Serotonin reuptake inhibitors, as their name implies, prevent the reabsorption of this neurotransmitter from the synapse, the gaps between two neurons that rely on chemicals like serotonin, dopamine and norepinephrine to communicate with one another. Although the exact mechanism for depression remains unclear, many students of psychiatry say a central role may be played by abnormally low levels of serotonin in the brains of depressed people. This theory is supported by the miraculous impact S.S.R.I.'s have had on millions of Americans who suffer from what the ancient physicians called melancholia.

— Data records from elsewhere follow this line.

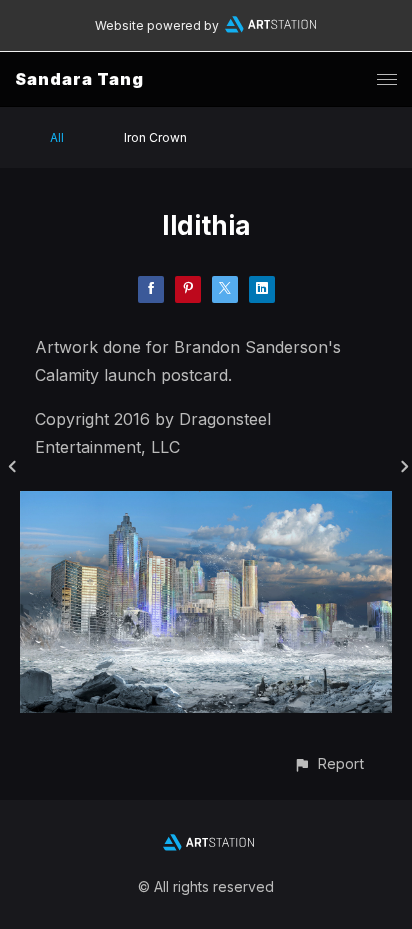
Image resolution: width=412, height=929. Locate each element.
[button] (328, 763)
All (57, 137)
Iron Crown (155, 137)
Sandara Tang (79, 79)
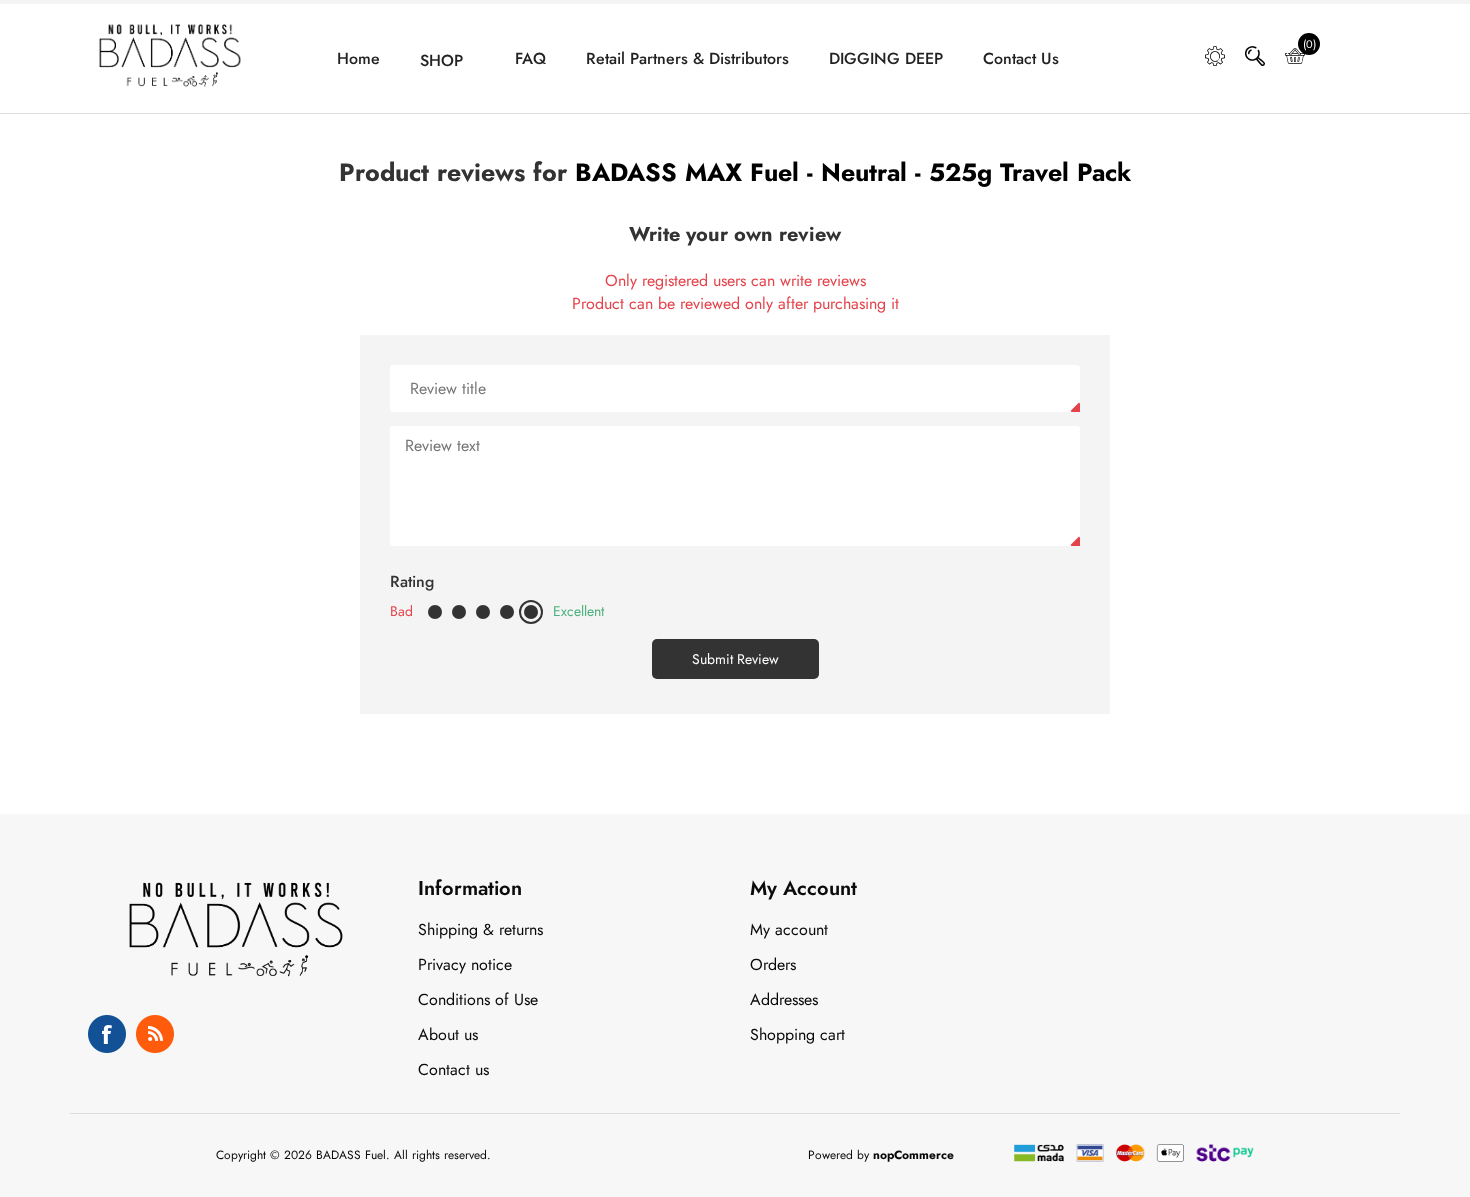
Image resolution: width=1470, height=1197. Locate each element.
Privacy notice (465, 964)
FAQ (530, 59)
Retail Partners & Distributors (687, 59)
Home (358, 59)
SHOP (441, 61)
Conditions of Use (478, 999)
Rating (412, 581)
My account (789, 929)
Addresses (784, 999)
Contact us (1021, 59)
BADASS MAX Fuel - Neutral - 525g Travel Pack (853, 172)
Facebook (107, 1034)
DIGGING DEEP (886, 59)
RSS (155, 1034)
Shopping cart (797, 1034)
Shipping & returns (480, 929)
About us (448, 1034)
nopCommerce (913, 1155)
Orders (773, 964)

Excitedly leafing through the literature on LSD, I learned that the hallucinogen not only increases serotonin levels in the brain, it also has a special affinity for many of the same neuroreceptors. The likely mechanism, then, for my patients' new onset of flashbacks was that the S.S.R.I. agents I prescribed were not only yielding an increased concentration of serotonin in their central nervous systems but were also overstimulating their serotonin receptors. Within months of discontinuing the S.S.R.I.'s, all of the teenagers' flashbacks ended but could return unpredictably. Happily, these teenagers all, thus far, remain clean and sober and free of depression.

After consulting with several pharmacologists who specialized in the effects of LSD on the brain, we presented these four teenagers' cases to my colleagues and ultimately published their cases in The Journal of Pediatrics to alert others who care for adolescents with a history of both depression and LSD abuse. But for me these exercises were more a lesson in humility than a proud accomplishment.

Steve and other patients who experienced flashbacks, perhaps as a result of prescriptions, taught me two valuable clinical lessons: a simple solution to a complex problem has the potential to worsen things; and, often a patient hands you the correct answer but the key is figuring out the right question.